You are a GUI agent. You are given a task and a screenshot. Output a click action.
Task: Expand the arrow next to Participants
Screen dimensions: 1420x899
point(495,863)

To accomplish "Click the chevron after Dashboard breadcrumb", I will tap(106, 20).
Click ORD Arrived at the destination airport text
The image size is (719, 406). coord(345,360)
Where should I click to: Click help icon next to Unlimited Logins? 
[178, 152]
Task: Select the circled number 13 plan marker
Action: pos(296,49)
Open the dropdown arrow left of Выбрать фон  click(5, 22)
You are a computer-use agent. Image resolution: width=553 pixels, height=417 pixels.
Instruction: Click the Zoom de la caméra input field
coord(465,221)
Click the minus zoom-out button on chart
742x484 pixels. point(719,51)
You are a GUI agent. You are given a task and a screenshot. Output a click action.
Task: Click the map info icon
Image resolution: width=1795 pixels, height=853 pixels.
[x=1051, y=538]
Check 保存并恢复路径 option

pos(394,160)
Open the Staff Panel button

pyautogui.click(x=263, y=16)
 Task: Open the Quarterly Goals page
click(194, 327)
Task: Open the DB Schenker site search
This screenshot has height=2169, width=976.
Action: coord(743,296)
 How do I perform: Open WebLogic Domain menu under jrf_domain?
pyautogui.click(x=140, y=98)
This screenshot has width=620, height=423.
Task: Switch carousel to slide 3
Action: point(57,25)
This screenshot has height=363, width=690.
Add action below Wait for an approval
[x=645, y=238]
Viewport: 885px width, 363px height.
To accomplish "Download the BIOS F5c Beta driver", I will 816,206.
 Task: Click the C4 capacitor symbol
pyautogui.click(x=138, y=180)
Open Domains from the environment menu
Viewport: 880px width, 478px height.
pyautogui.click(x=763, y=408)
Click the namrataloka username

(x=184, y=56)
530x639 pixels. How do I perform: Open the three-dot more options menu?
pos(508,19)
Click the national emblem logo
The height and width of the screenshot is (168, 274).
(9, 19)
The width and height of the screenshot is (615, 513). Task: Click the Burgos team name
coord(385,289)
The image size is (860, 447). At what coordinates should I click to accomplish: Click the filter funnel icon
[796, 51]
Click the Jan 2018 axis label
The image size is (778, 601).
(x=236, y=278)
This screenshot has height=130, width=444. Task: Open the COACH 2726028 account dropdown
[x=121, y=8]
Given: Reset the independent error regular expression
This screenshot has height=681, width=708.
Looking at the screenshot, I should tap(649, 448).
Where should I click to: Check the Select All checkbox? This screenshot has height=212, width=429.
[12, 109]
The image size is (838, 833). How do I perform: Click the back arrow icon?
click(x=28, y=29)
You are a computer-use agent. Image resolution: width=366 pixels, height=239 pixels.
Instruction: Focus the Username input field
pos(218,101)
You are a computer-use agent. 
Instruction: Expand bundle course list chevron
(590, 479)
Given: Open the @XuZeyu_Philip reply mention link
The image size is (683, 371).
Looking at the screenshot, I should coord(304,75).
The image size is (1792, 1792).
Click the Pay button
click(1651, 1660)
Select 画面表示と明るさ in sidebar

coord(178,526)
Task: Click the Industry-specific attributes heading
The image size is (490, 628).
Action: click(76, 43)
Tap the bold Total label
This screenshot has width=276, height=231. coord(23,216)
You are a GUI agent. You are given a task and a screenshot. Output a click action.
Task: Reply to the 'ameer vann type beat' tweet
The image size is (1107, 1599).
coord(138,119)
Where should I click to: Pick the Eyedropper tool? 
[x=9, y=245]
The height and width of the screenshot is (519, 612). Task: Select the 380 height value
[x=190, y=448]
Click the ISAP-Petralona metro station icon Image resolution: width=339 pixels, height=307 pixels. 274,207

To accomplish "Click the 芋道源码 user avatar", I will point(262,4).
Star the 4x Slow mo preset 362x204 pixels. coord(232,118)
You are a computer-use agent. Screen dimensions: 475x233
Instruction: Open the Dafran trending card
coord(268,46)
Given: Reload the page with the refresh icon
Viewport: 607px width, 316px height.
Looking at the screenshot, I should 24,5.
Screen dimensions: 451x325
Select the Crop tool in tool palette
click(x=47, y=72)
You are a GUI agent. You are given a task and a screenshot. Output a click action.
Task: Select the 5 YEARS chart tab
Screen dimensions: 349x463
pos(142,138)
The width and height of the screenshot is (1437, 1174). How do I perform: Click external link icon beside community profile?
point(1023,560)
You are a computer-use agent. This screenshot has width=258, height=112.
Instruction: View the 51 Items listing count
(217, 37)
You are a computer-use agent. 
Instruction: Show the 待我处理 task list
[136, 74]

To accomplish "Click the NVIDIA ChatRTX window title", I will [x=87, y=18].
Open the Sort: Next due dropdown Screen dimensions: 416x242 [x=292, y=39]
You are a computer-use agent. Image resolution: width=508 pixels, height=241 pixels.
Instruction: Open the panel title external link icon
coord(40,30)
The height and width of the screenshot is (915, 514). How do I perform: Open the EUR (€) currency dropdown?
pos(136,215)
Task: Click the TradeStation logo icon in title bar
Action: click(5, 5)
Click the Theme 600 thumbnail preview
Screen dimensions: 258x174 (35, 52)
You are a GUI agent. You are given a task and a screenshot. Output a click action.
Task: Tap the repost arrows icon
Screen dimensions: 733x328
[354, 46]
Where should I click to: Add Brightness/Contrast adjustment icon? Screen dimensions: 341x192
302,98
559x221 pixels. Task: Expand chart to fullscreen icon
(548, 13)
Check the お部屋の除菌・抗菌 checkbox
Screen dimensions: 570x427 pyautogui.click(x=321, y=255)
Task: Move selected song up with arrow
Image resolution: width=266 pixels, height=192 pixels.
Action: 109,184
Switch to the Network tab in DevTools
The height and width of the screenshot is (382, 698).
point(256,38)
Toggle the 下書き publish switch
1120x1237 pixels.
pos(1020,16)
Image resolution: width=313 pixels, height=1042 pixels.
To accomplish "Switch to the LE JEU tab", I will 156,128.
● ● ● ● ● ● ●
#### [What is expected]
Pick every line of the data that includes the string "computer".

#### [Answer to this exercise]
You are a computer-use agent. Image resolution: width=553 pixels, height=417 pixels.
You are a computer-use agent. Image resolution: width=366 pixels, height=239 pixels.
You are a computer-use agent. 
You are a computer-use agent. Screen dimensions: 475x233
You are a computer-use agent. This screenshot has width=258, height=112.
You are a computer-use agent. 
You are a computer-use agent. Image resolution: width=508 pixels, height=241 pixels.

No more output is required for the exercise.